However, based on the above discussion, it can be summarised that the selection of calculation tools for solving the necessary equations is vital when the specific material characteristics need to be defined. Herein, applied software and the type of polyolefin studied have been provided in Table 2.

Table 2 clearly conveys explicit and comprehensive information regarding the various types of polyolefin processing methodologies that have thus far been subjected to investigation through the development of sophisticated modelling techniques and advanced simulations. For system or reactor simulation, complex equations in CFD tools are utilised to study multiphase fluid phase transitions due to process parameter changes. Among the software tools that have been utilised for these analytical endeavours are ANSYS, Aspen Plus, and COMSOL Multiphysics, which have proven instrumental in facilitating these analyses. Furthermore, in addition to the aforementioned applications, for exploring reaction kinetics, conducting molecular-level modelling, and optimising various processes, a diverse array of software platforms, including MATLAB, STANJAN, the NIST Chemistry WebBook, Thermoflow’s GT PRO, and State-Ease, have been extensively leveraged and utilised within the academic and industrial research communities.
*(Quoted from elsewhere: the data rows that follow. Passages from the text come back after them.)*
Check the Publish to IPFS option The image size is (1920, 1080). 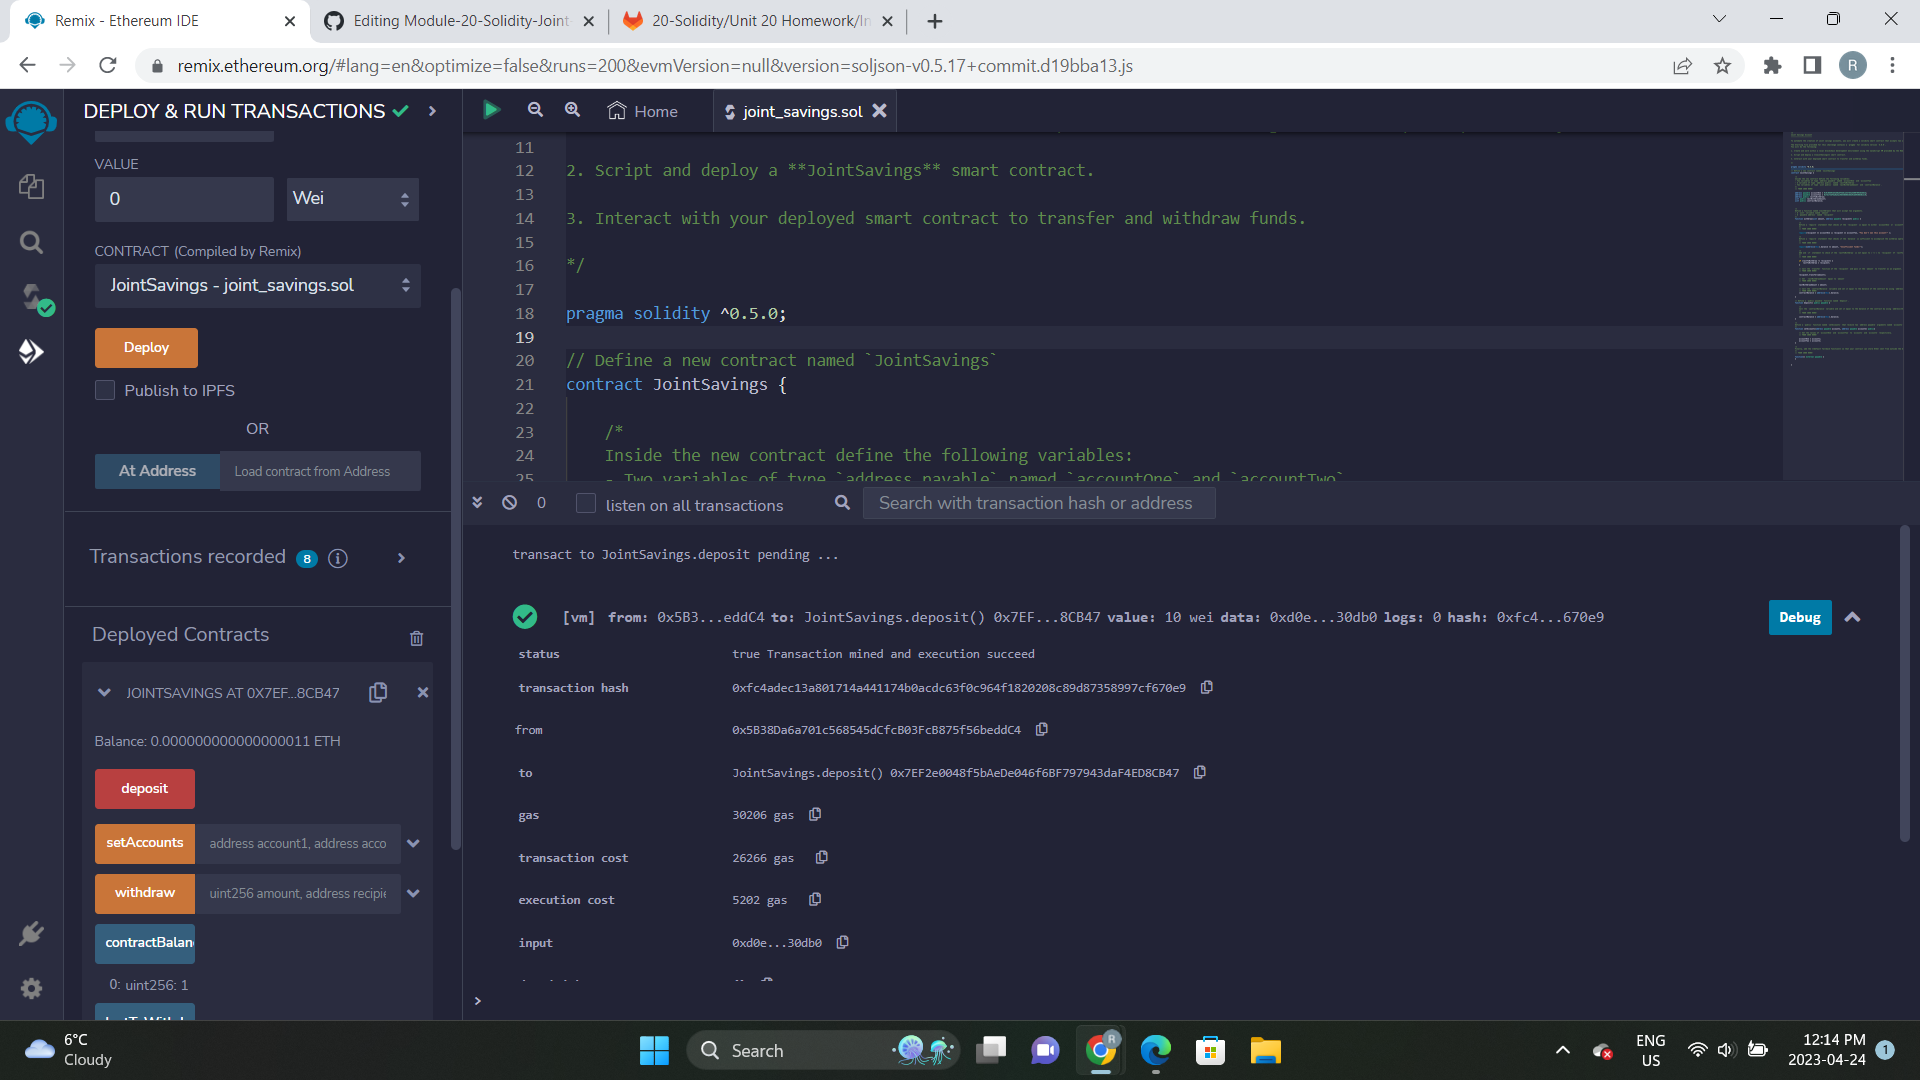coord(104,390)
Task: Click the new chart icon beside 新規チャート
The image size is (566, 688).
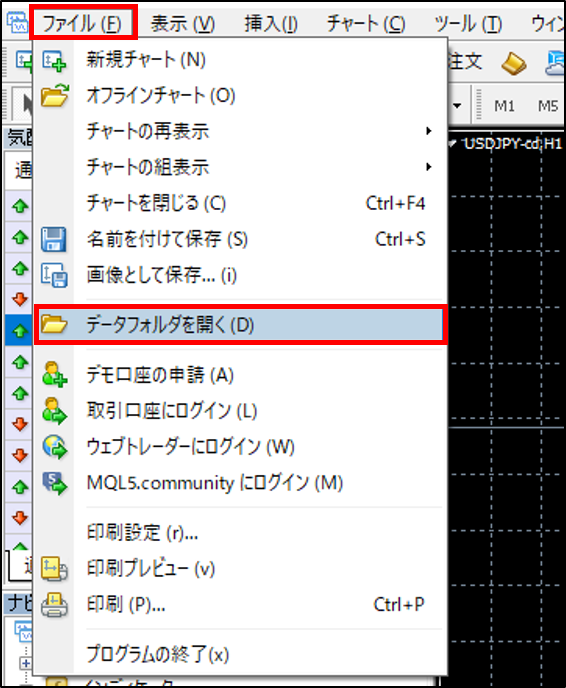Action: (54, 61)
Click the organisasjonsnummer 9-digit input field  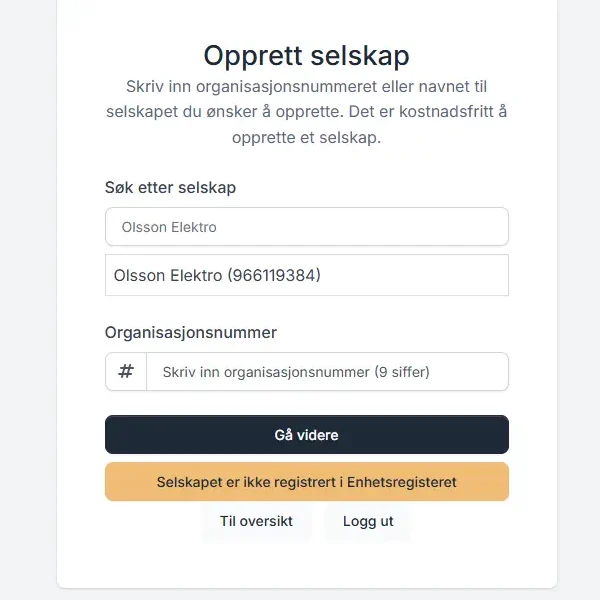click(x=327, y=372)
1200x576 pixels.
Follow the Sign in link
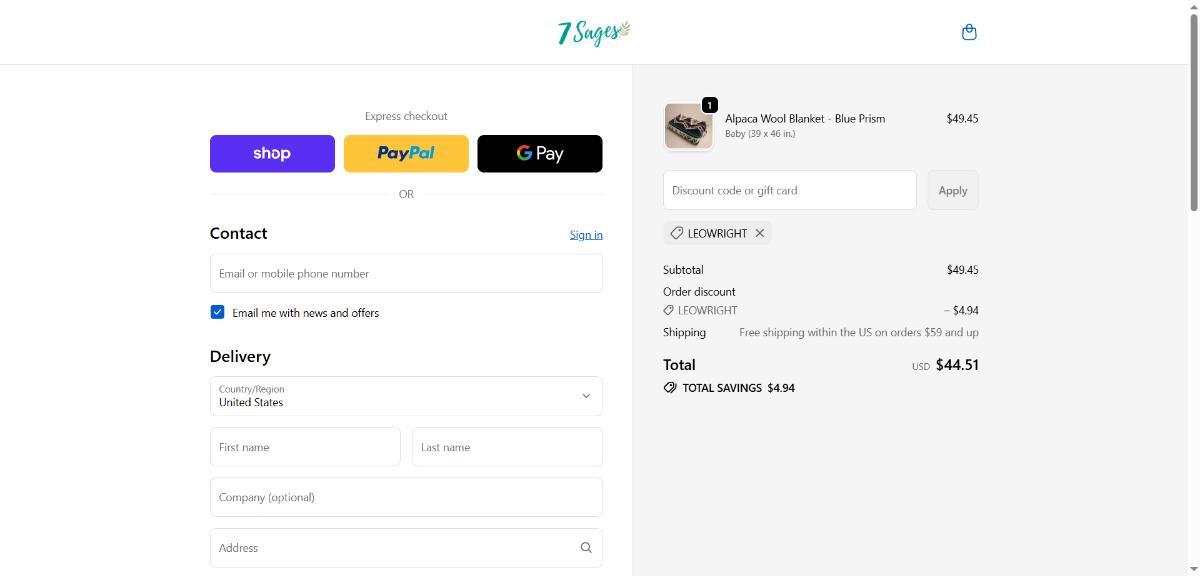[x=586, y=235]
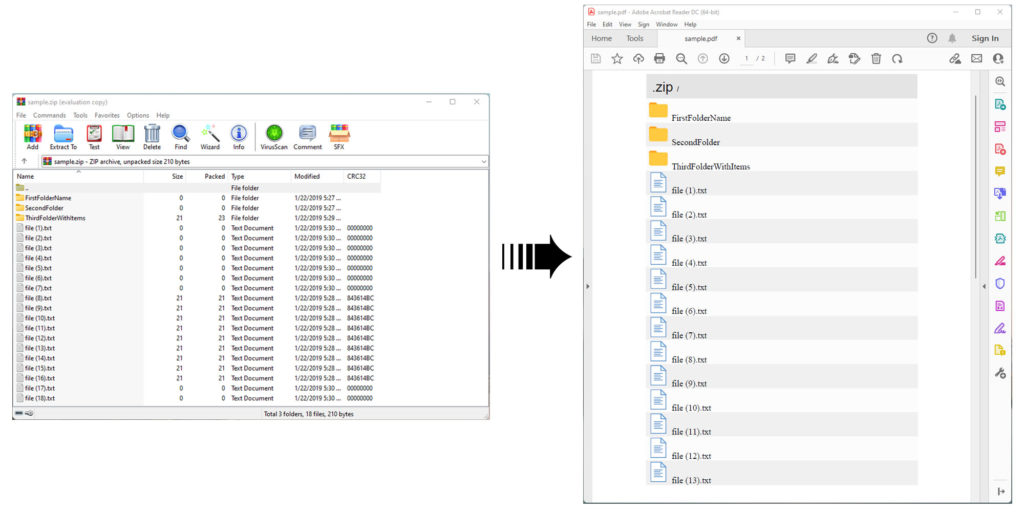1024x512 pixels.
Task: Delete selected files using Delete icon
Action: (152, 136)
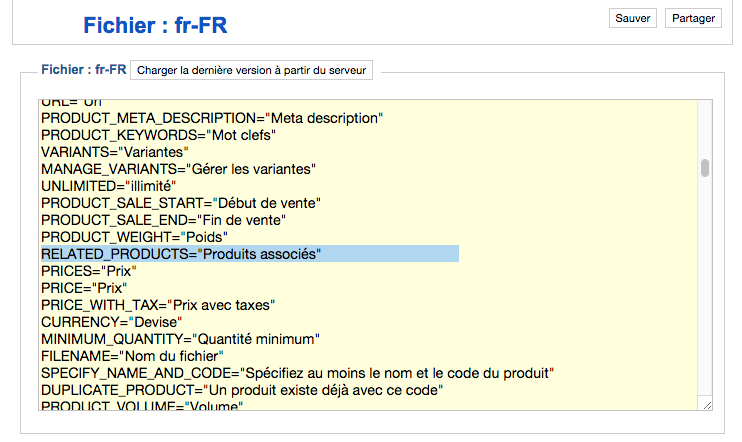This screenshot has width=742, height=442.
Task: Load the latest version from the server
Action: pyautogui.click(x=252, y=70)

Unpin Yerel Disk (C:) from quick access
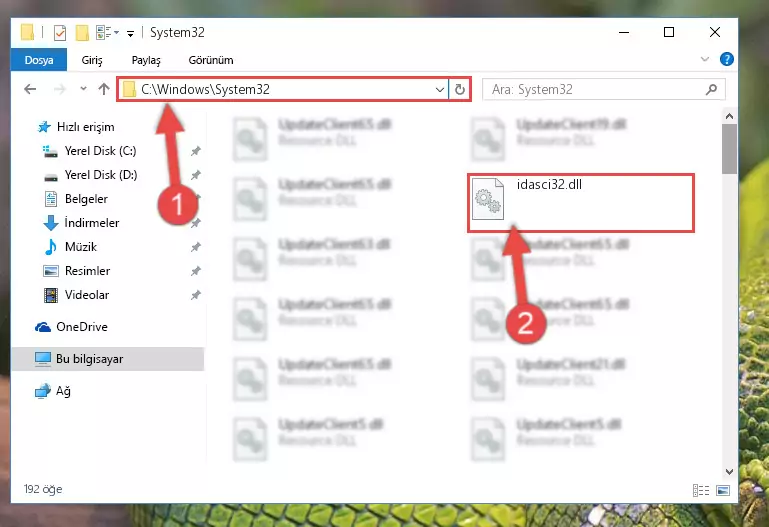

4 Importance of performing a comprehensive literature survey on the modelling and system simulation of the polyolefin process energised by non-thermal plasma

It has become increasingly evident that the modelling and simulation of reaction mechanisms and the NTP system play an extraordinarily significant role due to their boundless potential contributions to both the generation of renewable energy and the reduction of environmental pollution. It is rather disappointing that there has been a rather minimal amount of effort dedicated to conducting comprehensive literature reviews that pertain to the application of non-thermal plasma within the critical intersection of the environmental and energy sectors. As a direct result of this oversight, the intricate details surrounding the dimensions of modelling and simulation have, regrettably, not been accorded the level of consideration that they truly deserve within the broader context of ongoing research and development.

In a mini-review, Abdelaziz et al. (2025) elucidated the advancements in atmospheric-pressure NTP plasmas for NOx production, emphasising yield, energy efficiency, and future applications in power-to-X and renewable energy. To improve plasma-based NO_x production, various modelling strategies for optimising reactor design and gas flow are proposed. Key modelling parameters include plasma channel design, effusion nozzle simulations, electrical circuit models, and tangential gas flow. Techniques such as Rayleigh scattering facilitate in situ measurements of gas temperature and species densities, providing crucial data on spatial distributions. These diagnostics have uncovered significant insights, including a doughnut-shaped NO distribution, which informs strategies to reduce backward reactions through optimised reactor geometry. CFD and reaction kinetic modelling are essential for deriving insights into plasma NO_x production that are challenging to capture experimentally (Abdel et al., 2024).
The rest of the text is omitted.